25 % der Schweizer Bevölkerung ist von demokratischen Prozessen ausgeschlossen. Murano erklärt im Gastbeitrag, wieso das eine Gefahr für die Demokratie ist.
Das Wichtigste in Kürze
- Am 27. März finden im Kanton Bern die Grossratswahlen statt.
- Alina Murano kandidiert für die SP.
Ein Viertel der Bevölkerung der Schweiz ist heute von der politischen Mitbestimmung ausgeschlossen. Von 8 Millionen Menschen haben zwei Millionen keinen Schweizer Pass. In gewissen Quartieren der Stadt Bern sind es sogar bis zu 35 %. Es ist an der Zeit, das Stimm- und Wahlrecht für alle Menschen, die in der Schweiz geboren sind, einzuführen.
Viele Menschen ohne Schweizer Staatsbürgerschaft sind in der Schweiz geboren und aufgewachsen oder leben seit vielen Jahren hier. Die Auswertung der Zahlen, wie lange Menschen in der Schweiz leben, ohne die Staatsbürgerschaft erlangen zu können, zeigen deutlich, dass es nicht am Einbürgerungswillen liegt, einen Schweizer Pass zu beantragen.
Hürden für Einbürgerungen zu hoch
Die Hürden sind schlicht zu hoch, zu komplex und zu teuer. Verglichen mit anderen europäischen Ländern ist die Einbürgerung in der Schweiz am schwierigsten. Besonders im Kanton Bern, der die strengsten Einbürgerungsregeln der Schweiz aufweist.
Bei den Menschen, die sich einbürgern lassen können, zeigen sich zudem grosse Unterschiede. Seit der letzten Gesetzesrevision im Jahr 2018 sind die Einbürgerungszahlen zurückgegangen, weil die Hürden zu hoch sind. Der Schweizer Pass geht nun vor allem an Hochqualifizierte aus dem deutschsprachigen Ausland.
Die Chancen und Rechte in der Schweiz sind zweifellos ungleich verteilt. Während Menschen ohne Schweizer Pass sämtliche Pflichten erfüllen müssen, wie beispielsweise Steuern bezahlen, werden ihnen gleichzeitig die politischen Rechte verwehrt.
Dabei geht ein Gedanke immer verloren: Migration hat es schon immer geben und wird es immer geben. Besonders die Schweiz war für ihr wirtschaftliches Wachstum auf Migration angewiesen und hat ganz erheblich davon profitiert. Die ständigen Bestrebungen, sich gegen angeblich Fremdes zu wehren, sind egoistisch und keine Basis für ein Miteinander. Es wird versucht, Menschen auszugrenzen, um eigene Privilegien zu schützen. Privilegien, die nur einem Zufall zu verdanken sind: Der Geburt als Kind eines Menschen mit Schweizerpass.

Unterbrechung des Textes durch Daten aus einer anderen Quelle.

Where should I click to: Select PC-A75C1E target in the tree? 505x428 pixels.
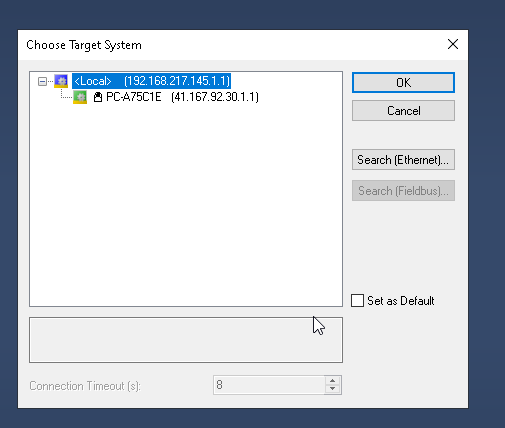(x=182, y=97)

Wie vor dem Frauenstimmrecht
Die Vielfalt in unserer Gesellschaft ist Realität. Und das ist gut so. Indem aber ein Viertel der Schweizer Bevölkerung von politischen Prozessen ausgeschlossen wird, ist unsere Demokratie in Gefahr.
Was ist denn zu verlieren, wenn wirklich alle mitbestimmen dürften?
Nennen wir uns nicht gerne die beste Demokratie der Welt? Doch welche Demokratie schliesst ein Viertel der Bevölkerung von der Mitbestimmung aus?
Es ist zynisch und erinnert an die Zeit vor der Einführung des Frauenstimmrechts. Ein Teil der Bevölkerung entscheidet, dass ein anderer Teil nicht mitbestimmen dürfen soll. Das entspricht aber nicht dem Grundgedanken einer Demokratie, wo diejenigen Entscheide fällen sollen, die davon betroffen sind. Niemand soll sein Recht auf Mitbestimmung «verdienen» müssen.
Dem muss begegnet werden. Für eine echte Demokratie braucht es eine Veränderung. Alle Menschen, die in der Schweiz geboren werden, sollen das Recht auf einen Schweizer Pass erhalten. In einem ersten Schritt möchte ich mich dafür einsetzen, dass im Kanton Bern allen, die seit 5 Jahren in der Schweiz leben, das aktive und passive Wahl- und Stimmrecht gewährt wird.
Zur Autorin: Alina Murano ist Rechtsanwältin, SP-Stadträtin und Kandidatin für die Grossratswahlen im Kanton Bern.